(Beginning of The data)

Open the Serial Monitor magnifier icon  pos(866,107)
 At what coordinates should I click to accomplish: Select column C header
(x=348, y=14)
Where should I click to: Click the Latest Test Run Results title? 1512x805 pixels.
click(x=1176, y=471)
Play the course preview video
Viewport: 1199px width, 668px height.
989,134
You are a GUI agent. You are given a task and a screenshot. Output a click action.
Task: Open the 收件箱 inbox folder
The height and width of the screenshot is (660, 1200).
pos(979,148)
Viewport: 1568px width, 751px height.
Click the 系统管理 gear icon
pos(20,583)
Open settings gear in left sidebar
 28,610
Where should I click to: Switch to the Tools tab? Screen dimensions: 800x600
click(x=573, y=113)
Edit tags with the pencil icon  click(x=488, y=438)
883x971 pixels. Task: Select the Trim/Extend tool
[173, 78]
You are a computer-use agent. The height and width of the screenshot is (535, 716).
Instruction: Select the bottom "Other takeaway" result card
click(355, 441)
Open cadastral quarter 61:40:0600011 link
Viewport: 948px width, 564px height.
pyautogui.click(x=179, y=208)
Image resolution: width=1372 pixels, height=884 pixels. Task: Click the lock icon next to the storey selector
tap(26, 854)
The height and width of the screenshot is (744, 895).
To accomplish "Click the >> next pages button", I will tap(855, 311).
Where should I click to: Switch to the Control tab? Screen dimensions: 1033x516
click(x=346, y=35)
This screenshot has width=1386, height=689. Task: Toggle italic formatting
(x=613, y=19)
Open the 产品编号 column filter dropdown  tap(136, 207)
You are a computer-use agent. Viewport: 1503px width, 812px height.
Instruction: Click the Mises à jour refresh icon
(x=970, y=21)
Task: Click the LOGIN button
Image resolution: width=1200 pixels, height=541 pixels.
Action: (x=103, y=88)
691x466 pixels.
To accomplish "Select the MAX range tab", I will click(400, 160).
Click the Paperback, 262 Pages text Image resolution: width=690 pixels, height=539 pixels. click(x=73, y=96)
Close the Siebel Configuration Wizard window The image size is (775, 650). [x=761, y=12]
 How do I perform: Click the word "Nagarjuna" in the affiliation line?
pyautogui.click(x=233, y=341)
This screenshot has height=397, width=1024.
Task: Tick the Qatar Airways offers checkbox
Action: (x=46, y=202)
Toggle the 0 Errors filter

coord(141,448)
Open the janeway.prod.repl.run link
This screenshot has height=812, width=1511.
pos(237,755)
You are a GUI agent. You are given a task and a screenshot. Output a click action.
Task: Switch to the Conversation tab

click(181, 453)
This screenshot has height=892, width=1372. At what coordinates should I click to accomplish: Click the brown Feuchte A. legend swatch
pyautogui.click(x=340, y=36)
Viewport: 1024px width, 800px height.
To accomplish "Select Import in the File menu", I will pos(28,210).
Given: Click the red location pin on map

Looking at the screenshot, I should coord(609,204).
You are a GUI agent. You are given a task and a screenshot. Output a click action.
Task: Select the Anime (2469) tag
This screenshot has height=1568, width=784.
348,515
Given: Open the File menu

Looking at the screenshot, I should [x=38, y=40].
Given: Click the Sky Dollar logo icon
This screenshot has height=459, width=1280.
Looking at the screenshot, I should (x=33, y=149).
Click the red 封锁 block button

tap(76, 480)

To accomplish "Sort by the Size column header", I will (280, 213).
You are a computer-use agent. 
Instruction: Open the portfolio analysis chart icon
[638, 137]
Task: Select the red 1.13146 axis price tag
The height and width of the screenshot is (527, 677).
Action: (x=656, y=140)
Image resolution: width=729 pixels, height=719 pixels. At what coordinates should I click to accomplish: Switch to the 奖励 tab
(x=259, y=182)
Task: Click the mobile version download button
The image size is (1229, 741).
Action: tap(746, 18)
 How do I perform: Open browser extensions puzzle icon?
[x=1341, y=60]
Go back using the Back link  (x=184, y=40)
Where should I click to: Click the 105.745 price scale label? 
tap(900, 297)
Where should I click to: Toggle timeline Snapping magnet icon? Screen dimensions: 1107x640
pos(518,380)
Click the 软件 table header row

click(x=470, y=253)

(End of The data)

Problem description:
Send back each record exactly, and include them all.

Solution to the problem:
Open the Serial Monitor magnifier icon  pos(866,107)
 At what coordinates should I click to accomplish: Select column C header
(x=348, y=14)
Where should I click to: Click the Latest Test Run Results title? 1512x805 pixels.
click(x=1176, y=471)
Play the course preview video
Viewport: 1199px width, 668px height.
989,134
You are a GUI agent. You are given a task and a screenshot. Output a click action.
Task: Open the 收件箱 inbox folder
The height and width of the screenshot is (660, 1200).
pos(979,148)
Viewport: 1568px width, 751px height.
Click the 系统管理 gear icon
pos(20,583)
Open settings gear in left sidebar
 28,610
Where should I click to: Switch to the Tools tab? Screen dimensions: 800x600
click(x=573, y=113)
Edit tags with the pencil icon  click(x=488, y=438)
883x971 pixels. Task: Select the Trim/Extend tool
[173, 78]
You are a computer-use agent. The height and width of the screenshot is (535, 716).
Instruction: Select the bottom "Other takeaway" result card
click(355, 441)
Open cadastral quarter 61:40:0600011 link
Viewport: 948px width, 564px height.
pyautogui.click(x=179, y=208)
Image resolution: width=1372 pixels, height=884 pixels. Task: Click the lock icon next to the storey selector
tap(26, 854)
The height and width of the screenshot is (744, 895).
To accomplish "Click the >> next pages button", I will tap(855, 311).
Where should I click to: Switch to the Control tab? Screen dimensions: 1033x516
click(x=346, y=35)
This screenshot has width=1386, height=689. Task: Toggle italic formatting
(x=613, y=19)
Open the 产品编号 column filter dropdown  tap(136, 207)
You are a computer-use agent. Viewport: 1503px width, 812px height.
Instruction: Click the Mises à jour refresh icon
(x=970, y=21)
Task: Click the LOGIN button
Image resolution: width=1200 pixels, height=541 pixels.
Action: (x=103, y=88)
691x466 pixels.
To accomplish "Select the MAX range tab", I will click(400, 160).
Click the Paperback, 262 Pages text Image resolution: width=690 pixels, height=539 pixels. click(x=73, y=96)
Close the Siebel Configuration Wizard window The image size is (775, 650). [x=761, y=12]
 How do I perform: Click the word "Nagarjuna" in the affiliation line?
pyautogui.click(x=233, y=341)
This screenshot has height=397, width=1024.
Task: Tick the Qatar Airways offers checkbox
Action: (x=46, y=202)
Toggle the 0 Errors filter

coord(141,448)
Open the janeway.prod.repl.run link
This screenshot has height=812, width=1511.
pos(237,755)
You are a GUI agent. You are given a task and a screenshot. Output a click action.
Task: Switch to the Conversation tab

click(181, 453)
This screenshot has height=892, width=1372. At what coordinates should I click to accomplish: Click the brown Feuchte A. legend swatch
pyautogui.click(x=340, y=36)
Viewport: 1024px width, 800px height.
To accomplish "Select Import in the File menu", I will pos(28,210).
Given: Click the red location pin on map

Looking at the screenshot, I should coord(609,204).
You are a GUI agent. You are given a task and a screenshot. Output a click action.
Task: Select the Anime (2469) tag
This screenshot has height=1568, width=784.
348,515
Given: Open the File menu

Looking at the screenshot, I should [x=38, y=40].
Given: Click the Sky Dollar logo icon
This screenshot has height=459, width=1280.
Looking at the screenshot, I should (x=33, y=149).
Click the red 封锁 block button

tap(76, 480)

To accomplish "Sort by the Size column header", I will (280, 213).
You are a computer-use agent. 
Instruction: Open the portfolio analysis chart icon
[638, 137]
Task: Select the red 1.13146 axis price tag
The height and width of the screenshot is (527, 677).
Action: (x=656, y=140)
Image resolution: width=729 pixels, height=719 pixels. At what coordinates should I click to accomplish: Switch to the 奖励 tab
(x=259, y=182)
Task: Click the mobile version download button
The image size is (1229, 741).
Action: tap(746, 18)
 How do I perform: Open browser extensions puzzle icon?
[x=1341, y=60]
Go back using the Back link  (x=184, y=40)
Where should I click to: Click the 105.745 price scale label? 
tap(900, 297)
Where should I click to: Toggle timeline Snapping magnet icon? Screen dimensions: 1107x640
pos(518,380)
Click the 软件 table header row

click(x=470, y=253)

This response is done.